I would like to make two apologies. First, I do not have even a quarter of the writing talent that Grim, or my co-bloggers, possess here in the Hall. Finally, my apologies for not using the comments area for this, as my reply is something that I feel needs it’s own post.

I do believe that we should, in some ways, model our conduct on the gentlemen of old. I do not believe that every American man can attain the status of Gentleman. No matter how good his character, devotion to arms, or other abilities driven by steadfast resolve.

Put simply, we will always fall short in one key area: Nobility.

From a linguistic perspective, a Gentleman is strictly defined as a man of superior, noble, social station. This is why I feel it is a dishonest usage.

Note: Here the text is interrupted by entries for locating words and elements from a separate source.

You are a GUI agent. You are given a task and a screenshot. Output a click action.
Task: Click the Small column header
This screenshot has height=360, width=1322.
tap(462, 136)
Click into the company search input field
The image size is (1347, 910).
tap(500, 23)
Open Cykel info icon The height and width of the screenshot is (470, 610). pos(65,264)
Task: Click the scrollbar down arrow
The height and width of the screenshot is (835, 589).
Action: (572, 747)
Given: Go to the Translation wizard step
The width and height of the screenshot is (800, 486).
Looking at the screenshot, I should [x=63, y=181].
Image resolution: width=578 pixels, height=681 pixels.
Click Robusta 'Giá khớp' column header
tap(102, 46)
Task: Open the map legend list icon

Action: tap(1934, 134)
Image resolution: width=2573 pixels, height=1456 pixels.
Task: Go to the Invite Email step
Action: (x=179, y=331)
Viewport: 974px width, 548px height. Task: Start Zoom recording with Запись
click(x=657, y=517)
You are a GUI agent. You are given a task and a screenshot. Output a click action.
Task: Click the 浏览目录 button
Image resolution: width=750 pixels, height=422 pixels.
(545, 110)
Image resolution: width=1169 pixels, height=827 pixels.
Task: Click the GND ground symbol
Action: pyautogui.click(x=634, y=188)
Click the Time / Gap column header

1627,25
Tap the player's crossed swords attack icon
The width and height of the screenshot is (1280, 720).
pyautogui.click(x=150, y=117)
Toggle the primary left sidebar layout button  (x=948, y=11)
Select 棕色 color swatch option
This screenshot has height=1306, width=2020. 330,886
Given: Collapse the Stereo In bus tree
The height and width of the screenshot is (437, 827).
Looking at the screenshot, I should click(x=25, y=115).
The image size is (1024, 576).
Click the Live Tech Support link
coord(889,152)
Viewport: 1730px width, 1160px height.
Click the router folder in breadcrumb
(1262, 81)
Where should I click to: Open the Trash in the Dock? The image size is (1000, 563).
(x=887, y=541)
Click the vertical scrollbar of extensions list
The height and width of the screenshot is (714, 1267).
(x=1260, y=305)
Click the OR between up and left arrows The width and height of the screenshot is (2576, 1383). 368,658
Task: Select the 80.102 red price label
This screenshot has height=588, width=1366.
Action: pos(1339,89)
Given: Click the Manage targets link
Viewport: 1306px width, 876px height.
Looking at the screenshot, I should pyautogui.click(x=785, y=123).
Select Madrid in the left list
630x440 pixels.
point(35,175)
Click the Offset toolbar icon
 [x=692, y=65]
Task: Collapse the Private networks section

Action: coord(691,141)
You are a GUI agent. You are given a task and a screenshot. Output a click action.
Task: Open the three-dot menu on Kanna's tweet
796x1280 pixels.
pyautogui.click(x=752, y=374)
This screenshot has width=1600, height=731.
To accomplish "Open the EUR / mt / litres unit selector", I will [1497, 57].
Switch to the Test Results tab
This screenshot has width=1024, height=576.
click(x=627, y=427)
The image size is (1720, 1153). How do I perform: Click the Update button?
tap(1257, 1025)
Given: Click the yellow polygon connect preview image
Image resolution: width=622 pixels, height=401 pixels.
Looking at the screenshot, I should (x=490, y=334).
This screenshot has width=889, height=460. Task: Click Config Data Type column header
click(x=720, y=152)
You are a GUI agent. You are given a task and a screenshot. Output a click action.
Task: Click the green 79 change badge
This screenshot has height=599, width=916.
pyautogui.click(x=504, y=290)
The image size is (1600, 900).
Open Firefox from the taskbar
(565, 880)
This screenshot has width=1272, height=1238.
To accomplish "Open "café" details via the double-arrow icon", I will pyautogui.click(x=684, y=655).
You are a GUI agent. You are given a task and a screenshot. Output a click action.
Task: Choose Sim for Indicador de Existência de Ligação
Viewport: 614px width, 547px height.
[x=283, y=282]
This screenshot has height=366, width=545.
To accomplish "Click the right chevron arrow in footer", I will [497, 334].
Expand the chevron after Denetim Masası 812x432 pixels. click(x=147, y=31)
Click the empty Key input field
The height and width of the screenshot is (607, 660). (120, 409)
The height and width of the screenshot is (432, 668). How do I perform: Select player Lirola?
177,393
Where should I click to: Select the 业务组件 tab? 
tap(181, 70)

Blackstone confirms that requirement right from the start:

“ALL degrees of nobility and honour are derived from the king as their fountaina : and he may inftitute what new titles he pleafes.”
Blackstone Book I Chap 12

To compound the problem, we have an intrinsic, as Americans, misapplication of what nobility truly means.

George F. Jones pointed out in both Honor in German Literature & Southern Honor, that the understanding of ‘noble’ had drastically changed when the Christian Guilt Culture supplanted the Germanic Shame Culture (incidentally, giving birth to the, then foreign, concept of Chivalry), and again changed in the North East during the birth of our United States and finally changing that last bastion of the Old South during the post-Civil War era.

Jones’ point is that noble is something recognized and confirmed by a sovereign and not something one feels about ones self. I would agree as I take deeds as the measure of a man. As such an action is not a noble action unless recognized. How you internalize an action is between you and your God or Gods; neither of which means anything to me. When a man says, “I am a man of honor”, it is a meaningless statement to me. While I will give leave of Right Good Will, and thus give you the benefit of the doubt, I will come to judge your deeds.

The next problem goes back to Blackstone; who are we to confer that status? Staying true to the roots of sovereignty, I could confer noble status only as far as my reach. Meaning, if thirty men swore oath to me as liege, my confirmation has meaning only among those men and their families. In the United States that is officially meaningless as we do not recognize peerage.

So I have a problem with the use of gentleman as anything other than a term of politeness in speech; “Ladies and Gentleman, if I can have your attention”, “That gentleman over there is Mr. Smith”, etc. Yes, an incorrect usage as well… but one that is not as dishonest in my eyes.

I feel a greater honesty in saying that Grim is an Honorable Man as opposed to a Gentleman. There is my recognition of honorable conduct, without the assumption of a shared sovereign with reach over us both, nor dependant on contrary views of nobility.